DIRECTIONS FOR THIS TASK
Can you format the records below as a numbered list, one line per item, with blank lines left out?

AVAILABLE DATA

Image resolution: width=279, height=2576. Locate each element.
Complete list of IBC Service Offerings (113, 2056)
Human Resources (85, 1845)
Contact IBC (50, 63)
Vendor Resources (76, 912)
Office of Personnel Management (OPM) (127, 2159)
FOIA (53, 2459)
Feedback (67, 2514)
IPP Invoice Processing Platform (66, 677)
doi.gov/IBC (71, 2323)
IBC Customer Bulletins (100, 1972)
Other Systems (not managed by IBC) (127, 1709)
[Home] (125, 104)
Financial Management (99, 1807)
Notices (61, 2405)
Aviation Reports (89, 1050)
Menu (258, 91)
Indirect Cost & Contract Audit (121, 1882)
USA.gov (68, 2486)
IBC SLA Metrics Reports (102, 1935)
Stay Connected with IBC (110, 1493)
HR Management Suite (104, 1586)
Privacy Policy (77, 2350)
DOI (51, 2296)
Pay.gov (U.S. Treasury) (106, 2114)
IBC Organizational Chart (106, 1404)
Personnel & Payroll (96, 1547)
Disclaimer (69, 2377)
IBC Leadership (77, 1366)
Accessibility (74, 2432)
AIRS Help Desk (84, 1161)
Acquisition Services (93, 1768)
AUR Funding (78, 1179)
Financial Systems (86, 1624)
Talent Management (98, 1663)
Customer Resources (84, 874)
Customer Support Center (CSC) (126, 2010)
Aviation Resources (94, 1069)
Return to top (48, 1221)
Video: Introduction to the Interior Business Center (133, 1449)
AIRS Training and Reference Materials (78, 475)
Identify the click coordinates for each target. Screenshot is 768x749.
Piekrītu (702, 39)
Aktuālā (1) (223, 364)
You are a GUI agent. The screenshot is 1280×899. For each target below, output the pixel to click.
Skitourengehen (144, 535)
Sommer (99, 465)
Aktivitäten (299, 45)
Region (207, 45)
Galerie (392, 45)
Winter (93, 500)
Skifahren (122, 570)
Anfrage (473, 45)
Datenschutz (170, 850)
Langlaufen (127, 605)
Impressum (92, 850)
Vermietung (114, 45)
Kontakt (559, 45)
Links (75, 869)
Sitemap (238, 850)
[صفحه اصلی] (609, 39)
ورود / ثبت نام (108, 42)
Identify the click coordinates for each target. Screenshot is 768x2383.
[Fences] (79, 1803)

FULL ANSWER
1. Image resolution: width=279, height=2576. Locate each element.
2. Complete list of IBC Service Offerings (113, 2056)
3. Human Resources (85, 1845)
4. Contact IBC (50, 63)
5. Vendor Resources (76, 912)
6. Office of Personnel Management (OPM) (127, 2159)
7. FOIA (53, 2459)
8. Feedback (67, 2514)
9. IPP Invoice Processing Platform (66, 677)
10. doi.gov/IBC (71, 2323)
11. IBC Customer Bulletins (100, 1972)
12. Other Systems (not managed by IBC) (127, 1709)
13. [Home] (125, 104)
14. Financial Management (99, 1807)
15. Notices (61, 2405)
16. Aviation Reports (89, 1050)
17. Menu (258, 91)
18. Indirect Cost & Contract Audit (121, 1882)
19. USA.gov (68, 2486)
20. IBC SLA Metrics Reports (102, 1935)
21. Stay Connected with IBC (110, 1493)
22. HR Management Suite (104, 1586)
23. Privacy Policy (77, 2350)
24. DOI (51, 2296)
25. Pay.gov (U.S. Treasury) (106, 2114)
26. IBC Organizational Chart (106, 1404)
27. Personnel & Payroll (96, 1547)
28. Disclaimer (69, 2377)
29. IBC Leadership (77, 1366)
30. Accessibility (74, 2432)
31. AIRS Help Desk (84, 1161)
32. Acquisition Services (93, 1768)
33. AUR Funding (78, 1179)
34. Financial Systems (86, 1624)
35. Talent Management (98, 1663)
36. Customer Resources (84, 874)
37. Customer Support Center (CSC) (126, 2010)
38. Aviation Resources (94, 1069)
39. Return to top (48, 1221)
40. Video: Introduction to the Interior Business Center (133, 1449)
41. AIRS Training and Reference Materials (78, 475)
42. Identify the click coordinates for each target. Screenshot is 768x749.
43. Piekrītu (702, 39)
44. Aktuālā (1) (223, 364)
45. You are a GUI agent. The screenshot is 1280×899. For each target below, output the pixel to click.
46. Skitourengehen (144, 535)
47. Sommer (99, 465)
48. Aktivitäten (299, 45)
49. Region (207, 45)
50. Galerie (392, 45)
51. Winter (93, 500)
52. Skifahren (122, 570)
53. Anfrage (473, 45)
54. Datenschutz (170, 850)
55. Langlaufen (127, 605)
56. Impressum (92, 850)
57. Vermietung (114, 45)
58. Kontakt (559, 45)
59. Links (75, 869)
60. Sitemap (238, 850)
61. [صفحه اصلی] (609, 39)
62. ورود / ثبت نام (108, 42)
63. Identify the click coordinates for each target. Screenshot is 768x2383.
64. [Fences] (79, 1803)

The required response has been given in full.